Another thing that bugs me is that, in the error output, the first argument for operator<< changes, sometimes it's a reference to a pointer, sometimes looks like a double reference...
endl is a strange beast. It isn't a constant value. It's actually, of all things, a function. You need a special override to handle the application of endl:
logger& operator<< (logger& log, ostream& (*pf) (ostream&))
{
cout << pf;
return log;
}
This accepts insertion of a function that takes an ostream reference and returns an ostream reference. That's what endl is.
Edit: In response to FranticPedantic's interesting question of "why can't the compiler deduce this automatically?". The reason is that if you delve yet deeper, endl is actually itself a template function. It's defined as:
template <class charT, class traits>
basic_ostream<charT,traits>& endl ( basic_ostream<charT,traits>& os );
That is, it can take any sort of ostream as its input and output. So the problem isn't that the compiler can't deduce that T const & could be a function pointer, but that it can't figure out which endl you meant to pass in. The templated version of operator<< presented in the question would accept a pointer to any function as its second argument, but at the same time, the endl template represents an infinite set of potential functions, so the compiler can't do anything meaningful there.
Providing the special overload of the operator<< whose second argument matches a specific instantiation of the endl template allows the call to resolve.
endl is an IO manipulator, which is a functor that accepts a stream by reference, performs some operation on it, and returns that stream, also by reference. cout << endl is equivalent to cout << '\n' << flush, where flush is a manipulator that flushes the output buffer.

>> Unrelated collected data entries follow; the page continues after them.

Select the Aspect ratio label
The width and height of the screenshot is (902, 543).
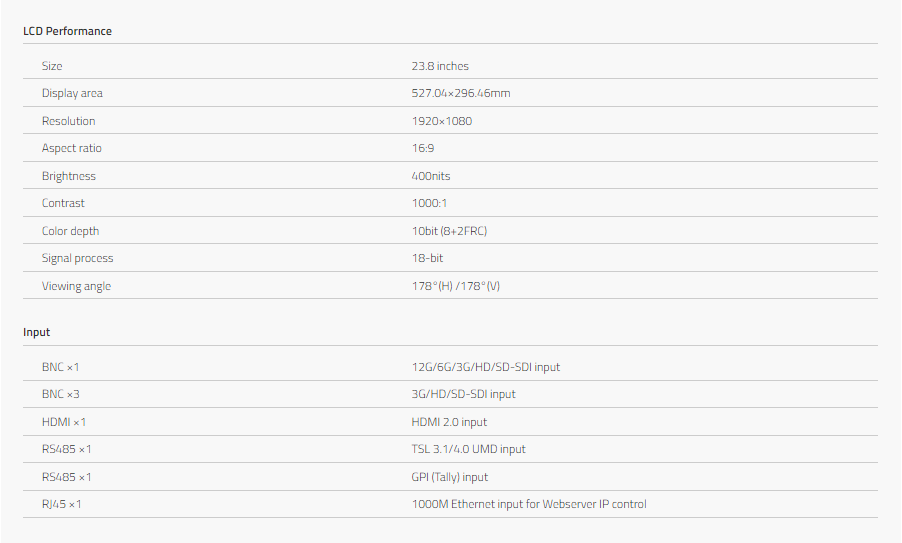(x=72, y=148)
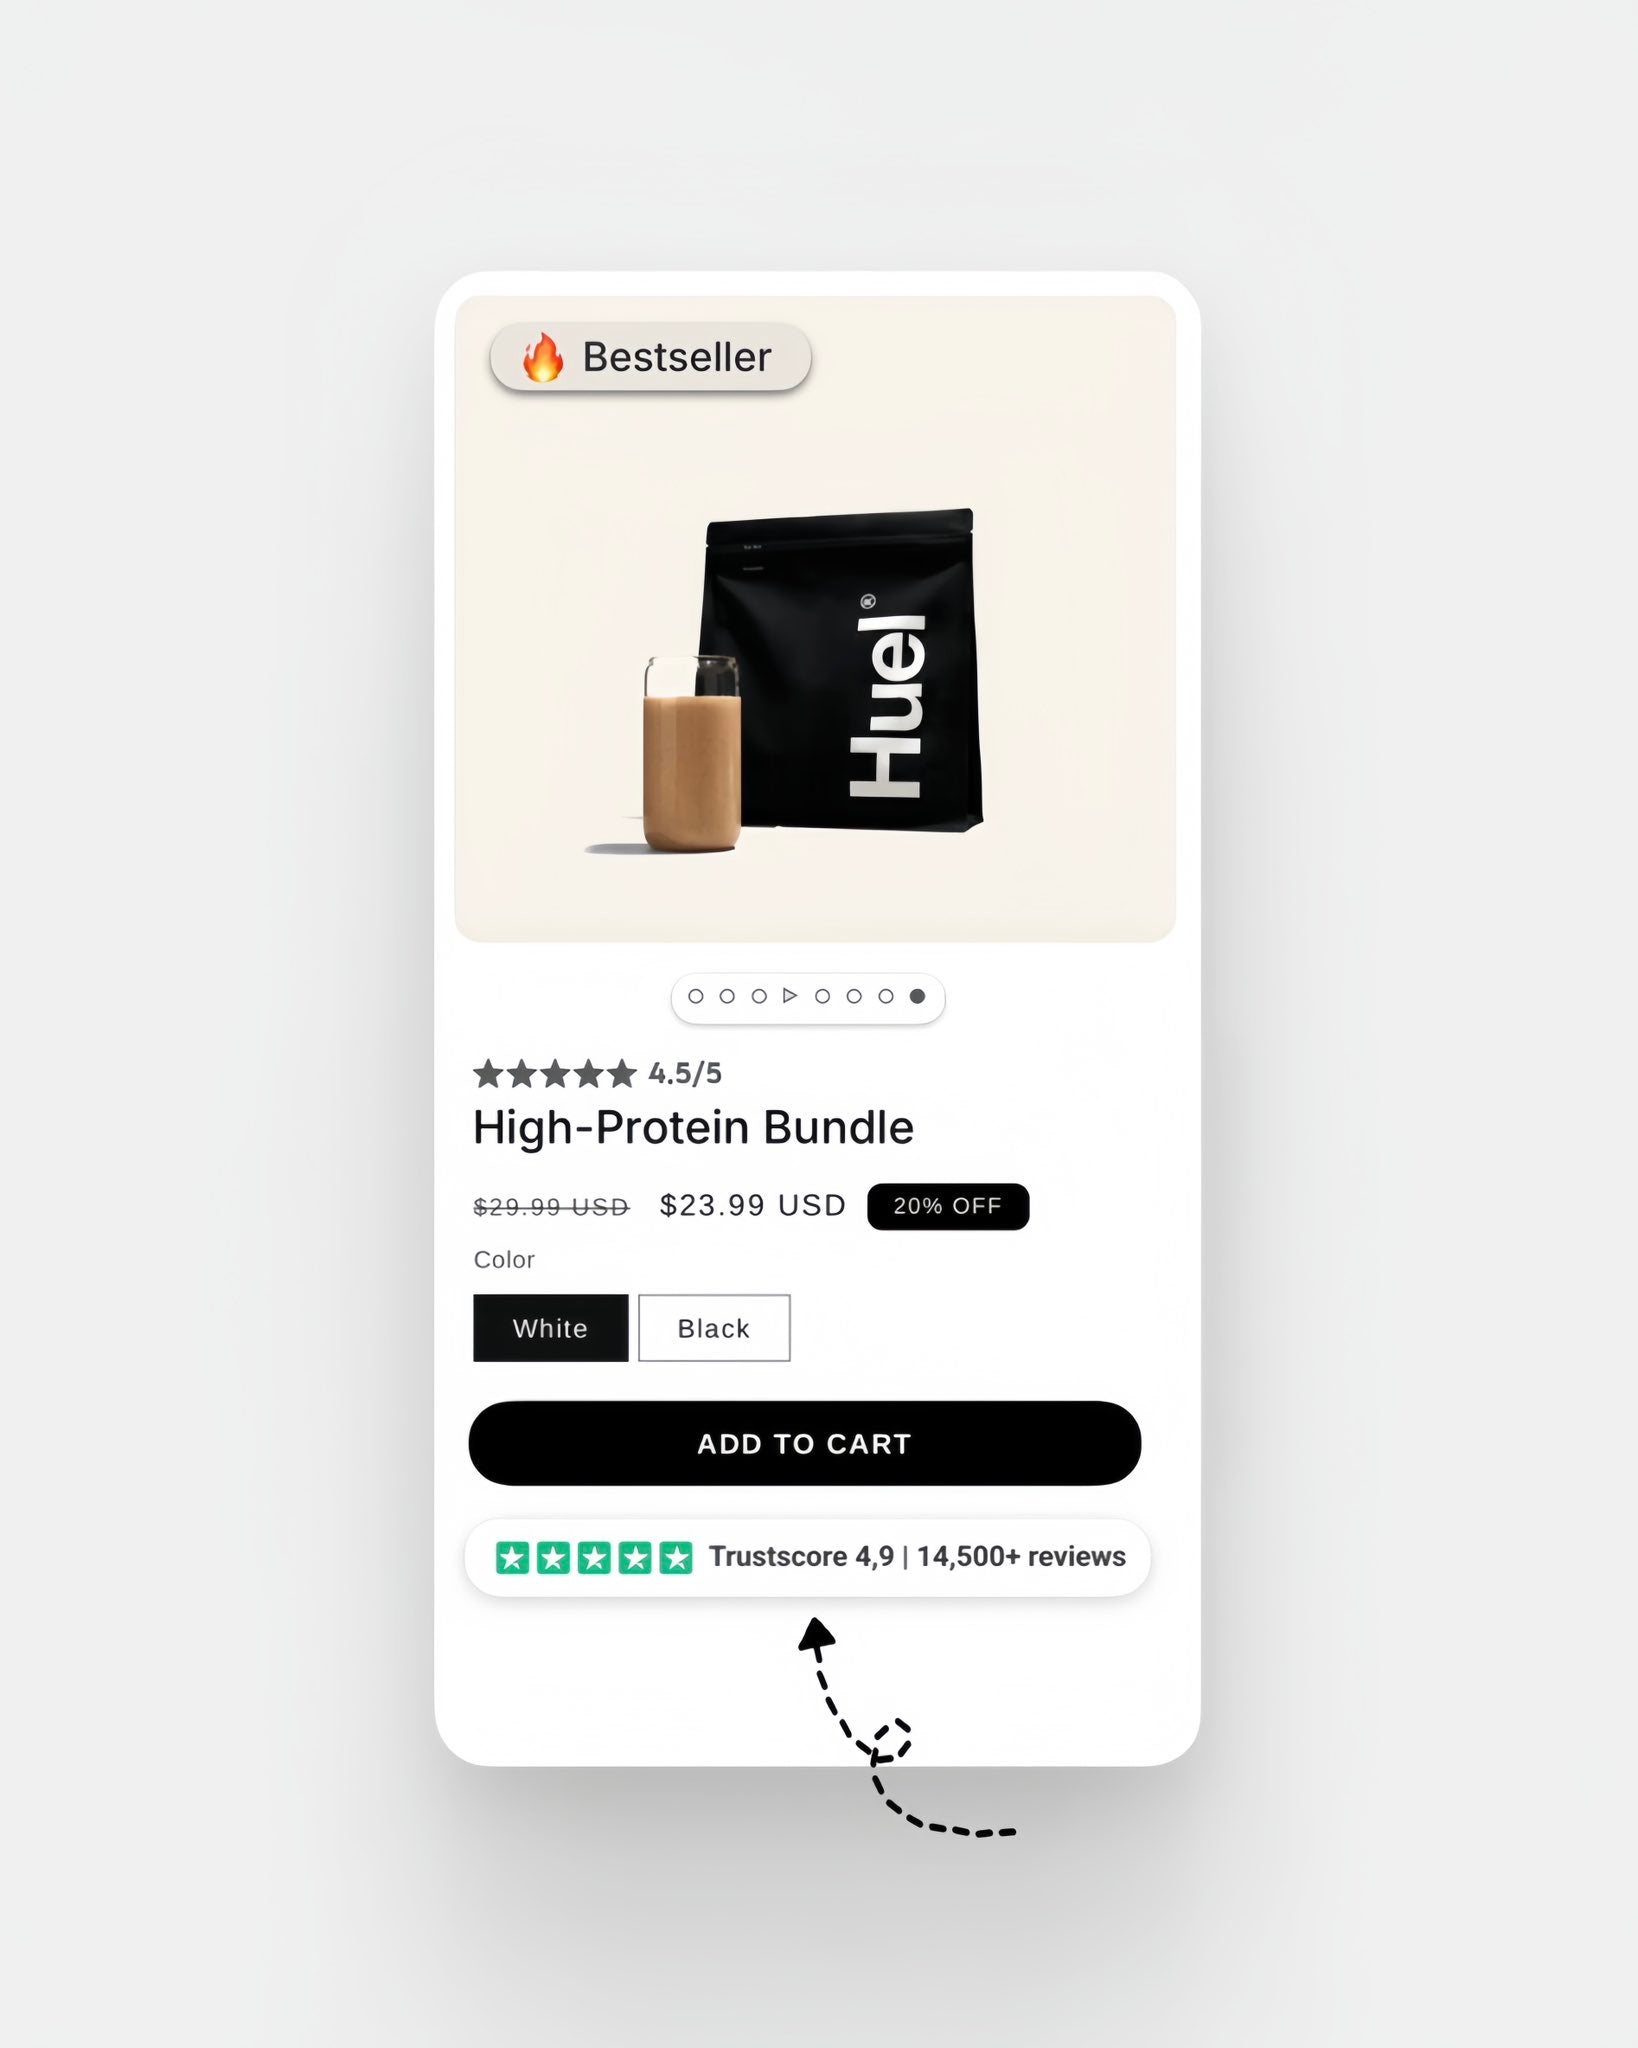Select the last filled carousel dot
Viewport: 1638px width, 2048px height.
click(x=917, y=996)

In your class, you just need to write an overload for this operator:
logger& operator<<(logger&(*function)(logger&)) {
return function(*this);
}
Where logger&(*)(logger&) is the type of a function accepting and returning a logger by reference. To write your own manipulators, just write a function that matches that signature, and have it perform some operation on the stream:
logger& newline(logger& L) {
return L << '\n';
}
I believe that the problem is your stream doesn't overload operator<< to accept a function that has the same type as std::endl as illustrated in this answer: std::endl is of unknown type when overloading operator<<
In C++ it is the stream buffer that encapsulates the underlying I/O mechanisim. The stream itself only encapsulates the conversions to string, and the I/O direction.
Thus you should be using one of the predefined stream classes, rather than making your own. If you have a new target you want your I/O to go to (like a system log), what you should be creating is your own stream buffer (derived from std::streambuf).